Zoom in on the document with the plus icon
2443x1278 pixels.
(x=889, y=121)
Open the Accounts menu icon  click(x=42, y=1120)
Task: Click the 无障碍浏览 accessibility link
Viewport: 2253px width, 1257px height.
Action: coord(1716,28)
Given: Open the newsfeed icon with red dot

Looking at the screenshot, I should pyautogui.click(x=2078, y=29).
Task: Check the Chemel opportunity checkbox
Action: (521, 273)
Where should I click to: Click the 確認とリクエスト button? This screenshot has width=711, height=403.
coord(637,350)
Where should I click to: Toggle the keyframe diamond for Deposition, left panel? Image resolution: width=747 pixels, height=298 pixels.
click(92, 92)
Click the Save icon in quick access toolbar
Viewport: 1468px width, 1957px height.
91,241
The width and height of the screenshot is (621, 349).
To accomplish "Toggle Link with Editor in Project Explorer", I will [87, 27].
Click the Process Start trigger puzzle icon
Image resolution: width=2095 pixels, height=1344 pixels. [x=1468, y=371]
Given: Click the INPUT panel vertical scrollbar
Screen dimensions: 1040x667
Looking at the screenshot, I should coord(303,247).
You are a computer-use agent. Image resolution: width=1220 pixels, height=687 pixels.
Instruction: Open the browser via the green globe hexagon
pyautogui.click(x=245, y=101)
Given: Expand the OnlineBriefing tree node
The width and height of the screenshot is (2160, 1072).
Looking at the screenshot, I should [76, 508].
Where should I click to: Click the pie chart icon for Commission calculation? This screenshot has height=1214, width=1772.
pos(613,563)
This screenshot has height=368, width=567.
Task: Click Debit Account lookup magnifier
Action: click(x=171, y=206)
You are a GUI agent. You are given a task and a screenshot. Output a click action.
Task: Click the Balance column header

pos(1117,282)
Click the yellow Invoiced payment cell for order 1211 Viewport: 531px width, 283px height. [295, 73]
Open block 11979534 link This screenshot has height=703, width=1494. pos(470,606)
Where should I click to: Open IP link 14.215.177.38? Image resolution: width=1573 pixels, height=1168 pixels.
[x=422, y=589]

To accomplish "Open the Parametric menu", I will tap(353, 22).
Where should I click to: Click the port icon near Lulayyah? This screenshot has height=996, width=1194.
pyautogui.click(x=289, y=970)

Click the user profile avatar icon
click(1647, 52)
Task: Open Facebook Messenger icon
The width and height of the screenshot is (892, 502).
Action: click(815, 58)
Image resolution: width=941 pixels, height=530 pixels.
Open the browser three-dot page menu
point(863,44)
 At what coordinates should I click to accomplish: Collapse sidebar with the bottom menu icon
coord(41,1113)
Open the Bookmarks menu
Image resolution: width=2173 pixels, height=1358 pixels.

————

[PROBLEM TO WORK ON]: Scan the listing above and identify each line holding the string "agent"; copy every such line.

[COMPLETED EXERCISE]:
You are a computer-use agent. Image resolution: width=1220 pixels, height=687 pixels.
You are a GUI agent. You are given a task and a screenshot. Output a click action.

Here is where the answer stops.